GIVEN INFORMATION ::
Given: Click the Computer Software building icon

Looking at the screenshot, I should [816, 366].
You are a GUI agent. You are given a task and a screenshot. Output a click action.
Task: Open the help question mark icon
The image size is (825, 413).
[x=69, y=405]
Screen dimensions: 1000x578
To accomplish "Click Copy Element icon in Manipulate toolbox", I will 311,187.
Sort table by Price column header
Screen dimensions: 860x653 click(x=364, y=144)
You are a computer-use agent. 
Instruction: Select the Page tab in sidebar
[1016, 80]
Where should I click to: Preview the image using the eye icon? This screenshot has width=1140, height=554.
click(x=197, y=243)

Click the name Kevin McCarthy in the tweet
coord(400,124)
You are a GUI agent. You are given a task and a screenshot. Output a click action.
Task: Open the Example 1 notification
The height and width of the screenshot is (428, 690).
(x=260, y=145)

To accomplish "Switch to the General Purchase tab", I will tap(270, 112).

WHAT YOU SHOULD DO ::
Among the records, find all lines that include the string "will" and return them.

RESPONSE AREA ::
To accomplish "Click Copy Element icon in Manipulate toolbox", I will 311,187.
To accomplish "Switch to the General Purchase tab", I will tap(270, 112).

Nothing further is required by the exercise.